AIM OF THE EXERCISE - Give back all of the records exactly.
(Beginning of EXCERPTED DATA)
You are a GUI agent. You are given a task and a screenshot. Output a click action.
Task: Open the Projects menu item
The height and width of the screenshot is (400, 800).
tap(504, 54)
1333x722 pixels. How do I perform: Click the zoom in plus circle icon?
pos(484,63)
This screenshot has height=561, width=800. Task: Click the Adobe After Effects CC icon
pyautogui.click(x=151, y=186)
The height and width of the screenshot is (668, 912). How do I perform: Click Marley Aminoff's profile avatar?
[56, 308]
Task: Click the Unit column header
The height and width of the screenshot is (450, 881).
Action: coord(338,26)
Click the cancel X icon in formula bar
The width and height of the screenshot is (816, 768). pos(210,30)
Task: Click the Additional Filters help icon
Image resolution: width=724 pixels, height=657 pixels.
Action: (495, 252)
(End of EXCERPTED DATA)
ANSWER TO THIS TASK -
You are a GUI agent. You are given a task and a screenshot. Output a click action.
Task: Open the Projects menu item
The height and width of the screenshot is (400, 800).
tap(504, 54)
1333x722 pixels. How do I perform: Click the zoom in plus circle icon?
pos(484,63)
This screenshot has height=561, width=800. Task: Click the Adobe After Effects CC icon
pyautogui.click(x=151, y=186)
The height and width of the screenshot is (668, 912). How do I perform: Click Marley Aminoff's profile avatar?
[56, 308]
Task: Click the Unit column header
The height and width of the screenshot is (450, 881).
Action: coord(338,26)
Click the cancel X icon in formula bar
The width and height of the screenshot is (816, 768). pos(210,30)
Task: Click the Additional Filters help icon
Image resolution: width=724 pixels, height=657 pixels.
Action: (495, 252)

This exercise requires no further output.